Müssen Hobbygärtner beim Kauf ihrer Pflanzenschutzmittel umdenken? Glyphosat, das weltweit am häufigsten eingesetzte Unkrautvernichtungsmittel, ist nach Einschätzung der Weltgesundheitsorganisation WHO „wahrscheinlich krebserzeugend bei Menschen“. Besondere Brisanz besitzt die Einstufung als „wahrscheinlich krebserregend“, weil die Zulassung von Glyphosat sowohl in der EU als auch in den USA 2015 ausläuft. Die „Glyphosat Task Force“, ein Zusammenschluss der Hersteller, an der u.a. die Unternehmen Monsanto, Dow und Syngenta beteiligt sind, versucht mittels Aufklärung und Dialog mit Stakeholdergruppen eine Zulassungsverlängerung zu erreichen. Was passiert, wenn sie es nicht schaffen und Glyphosat keine Zulassung erhält? Wird mit TTIP der Ausstieg für die EU unmöglich oder unbezahlbar?

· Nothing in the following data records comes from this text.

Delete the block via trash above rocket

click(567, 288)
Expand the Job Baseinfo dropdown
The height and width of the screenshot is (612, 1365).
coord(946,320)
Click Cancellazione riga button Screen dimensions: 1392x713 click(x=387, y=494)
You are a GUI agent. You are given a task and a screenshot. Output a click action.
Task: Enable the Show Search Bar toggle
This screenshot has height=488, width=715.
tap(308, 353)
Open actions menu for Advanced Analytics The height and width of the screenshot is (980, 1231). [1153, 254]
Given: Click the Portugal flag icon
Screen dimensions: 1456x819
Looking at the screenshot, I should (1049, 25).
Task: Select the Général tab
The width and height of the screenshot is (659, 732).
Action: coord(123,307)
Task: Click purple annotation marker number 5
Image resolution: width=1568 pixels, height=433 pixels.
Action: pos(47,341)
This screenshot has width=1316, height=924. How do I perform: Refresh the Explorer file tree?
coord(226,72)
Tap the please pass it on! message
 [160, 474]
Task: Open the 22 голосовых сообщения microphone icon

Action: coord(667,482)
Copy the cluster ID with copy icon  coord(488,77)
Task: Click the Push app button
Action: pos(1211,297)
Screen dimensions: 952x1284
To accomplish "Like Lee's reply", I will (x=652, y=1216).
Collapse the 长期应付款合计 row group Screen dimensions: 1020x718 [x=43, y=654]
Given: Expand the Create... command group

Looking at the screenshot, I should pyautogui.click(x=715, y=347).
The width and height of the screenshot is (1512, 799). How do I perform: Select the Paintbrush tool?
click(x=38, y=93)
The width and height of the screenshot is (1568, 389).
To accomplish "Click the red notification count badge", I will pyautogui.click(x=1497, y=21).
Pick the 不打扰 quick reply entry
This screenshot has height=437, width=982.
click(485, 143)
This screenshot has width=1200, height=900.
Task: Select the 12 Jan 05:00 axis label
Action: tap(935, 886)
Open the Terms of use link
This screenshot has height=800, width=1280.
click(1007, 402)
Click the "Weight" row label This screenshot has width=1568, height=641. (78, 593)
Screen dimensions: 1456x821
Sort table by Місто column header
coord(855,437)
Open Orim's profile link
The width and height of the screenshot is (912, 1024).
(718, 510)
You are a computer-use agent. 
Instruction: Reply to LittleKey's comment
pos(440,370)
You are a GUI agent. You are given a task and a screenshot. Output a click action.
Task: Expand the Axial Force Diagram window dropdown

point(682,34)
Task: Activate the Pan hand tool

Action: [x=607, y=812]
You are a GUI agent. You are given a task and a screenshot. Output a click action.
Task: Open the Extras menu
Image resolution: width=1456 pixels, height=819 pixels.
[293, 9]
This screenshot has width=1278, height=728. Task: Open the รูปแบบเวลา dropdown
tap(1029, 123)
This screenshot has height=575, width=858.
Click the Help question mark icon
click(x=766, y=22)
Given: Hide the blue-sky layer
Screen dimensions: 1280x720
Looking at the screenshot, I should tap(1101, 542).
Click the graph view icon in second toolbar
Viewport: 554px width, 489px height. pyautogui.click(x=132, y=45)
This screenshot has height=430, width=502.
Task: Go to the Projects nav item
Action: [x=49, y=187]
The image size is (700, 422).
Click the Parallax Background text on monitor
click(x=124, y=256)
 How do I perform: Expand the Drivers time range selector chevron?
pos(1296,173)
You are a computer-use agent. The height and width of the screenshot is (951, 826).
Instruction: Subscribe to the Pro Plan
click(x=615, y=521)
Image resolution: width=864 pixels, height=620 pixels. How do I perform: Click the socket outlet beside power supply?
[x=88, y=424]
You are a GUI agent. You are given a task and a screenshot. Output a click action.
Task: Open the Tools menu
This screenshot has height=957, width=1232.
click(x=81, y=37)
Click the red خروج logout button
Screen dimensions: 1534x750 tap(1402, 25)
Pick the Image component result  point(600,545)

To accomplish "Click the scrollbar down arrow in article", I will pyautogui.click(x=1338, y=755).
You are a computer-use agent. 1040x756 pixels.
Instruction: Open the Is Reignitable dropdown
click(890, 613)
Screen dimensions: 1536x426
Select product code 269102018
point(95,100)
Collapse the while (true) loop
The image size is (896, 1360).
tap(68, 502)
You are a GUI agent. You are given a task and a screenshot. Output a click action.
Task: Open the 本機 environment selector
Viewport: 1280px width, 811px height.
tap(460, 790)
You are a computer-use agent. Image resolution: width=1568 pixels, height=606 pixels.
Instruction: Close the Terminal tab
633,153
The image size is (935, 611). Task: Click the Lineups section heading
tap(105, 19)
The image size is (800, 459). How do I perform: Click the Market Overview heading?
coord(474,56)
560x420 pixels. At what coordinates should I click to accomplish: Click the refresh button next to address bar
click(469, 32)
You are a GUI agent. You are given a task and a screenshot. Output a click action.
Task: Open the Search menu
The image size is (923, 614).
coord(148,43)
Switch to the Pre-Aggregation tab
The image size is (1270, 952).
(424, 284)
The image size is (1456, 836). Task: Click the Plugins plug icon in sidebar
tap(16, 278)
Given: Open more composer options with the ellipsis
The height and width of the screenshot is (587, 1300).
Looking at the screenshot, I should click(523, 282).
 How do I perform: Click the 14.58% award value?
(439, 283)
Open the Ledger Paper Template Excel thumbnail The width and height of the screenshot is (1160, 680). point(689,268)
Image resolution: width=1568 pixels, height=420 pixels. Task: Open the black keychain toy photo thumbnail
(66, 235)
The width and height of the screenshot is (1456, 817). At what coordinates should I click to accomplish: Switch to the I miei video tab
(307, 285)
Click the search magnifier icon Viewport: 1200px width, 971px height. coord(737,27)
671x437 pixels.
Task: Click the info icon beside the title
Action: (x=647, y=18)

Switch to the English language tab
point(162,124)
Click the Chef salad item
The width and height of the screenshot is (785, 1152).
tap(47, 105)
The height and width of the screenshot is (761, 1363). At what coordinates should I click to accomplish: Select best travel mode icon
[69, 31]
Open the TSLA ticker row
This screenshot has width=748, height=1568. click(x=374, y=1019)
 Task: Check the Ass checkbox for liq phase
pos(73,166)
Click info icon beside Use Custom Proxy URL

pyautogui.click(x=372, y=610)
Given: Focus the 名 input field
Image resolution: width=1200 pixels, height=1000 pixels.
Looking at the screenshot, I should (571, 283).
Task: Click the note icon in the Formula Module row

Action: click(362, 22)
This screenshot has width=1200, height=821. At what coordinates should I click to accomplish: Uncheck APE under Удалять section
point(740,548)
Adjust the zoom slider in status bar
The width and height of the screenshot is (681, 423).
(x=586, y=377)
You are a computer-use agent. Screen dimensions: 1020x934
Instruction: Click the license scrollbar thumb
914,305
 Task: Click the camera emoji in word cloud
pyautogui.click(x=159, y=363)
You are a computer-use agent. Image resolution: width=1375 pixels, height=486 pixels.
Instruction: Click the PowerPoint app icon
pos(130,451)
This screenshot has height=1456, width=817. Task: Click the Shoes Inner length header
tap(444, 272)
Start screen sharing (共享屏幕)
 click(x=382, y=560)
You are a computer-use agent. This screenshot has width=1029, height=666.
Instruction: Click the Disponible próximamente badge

Wundermittel im Kampf gegen das Unkraut: „Glyphosat“
Glyphosat wurde anfangs vom US-amerikanischen Konzern Monsanto seit 1974 unter dem Namen Roundup vertrieben und schlummert vermutlich noch in vielen Gartenhäusern. Mittlerweile wird Glyphosat unter zahlreichen Marken vertrieben. Neben der Landwirtschaft nutzen es auch Haus- und Kleingärtner, die Bahn und viele Kommunen zur Unkrautbekämpfung. Das Mittel bekämpft Unkräuter, indem es die Bildung bestimmter essentieller Aminosäuren an den Wachstumspunkten der Pflanze verhindert. Ohne diese Aminosäuren können Pflanzen keinen Stoffwechsel mehr betreiben und stellen ihr Wachstum ein. Damit das Herbizid wirken kann, müssen sich die Unkräuter daher in der aktiven Wachstumsphase befinden. Landwirte verwenden deshalb Glyphosat in Ackerkulturen erst dann, wenn die Unkräuter bereits aufgelaufen sind. Breite Kritik erzeugt eine andere Methode in der Landwirtschaft: Die „Vorernte-Behandlung zur schnelleren Abreibung“, auch „Sikkation“ genannt. Glyphosat bringt dabei jegliches Wachstum der oberirdischen Teile von Kulturpflanzen und Unkräutern zum Stillstand. Die Pflanzen trocknen dadurch schneller ab und eine frühere Ernte wird möglich. Die Behandlung
beschleunigt dabei auch den Reifungsprozess der spätere Ernte. Diese Methode ist vor allem in Ländern wie Großbritannien gängig, wo es nicht selten nasse Sommer gibt und die Kulturen oft zu langsam und ungleichmäßig reifen. In Deutschland findet dies auf nur 4 Prozent der gesamten Ackerfläche statt. Laut Umweltinstitut München e.V. ist diese Methode in Österreich verboten (klick hier!)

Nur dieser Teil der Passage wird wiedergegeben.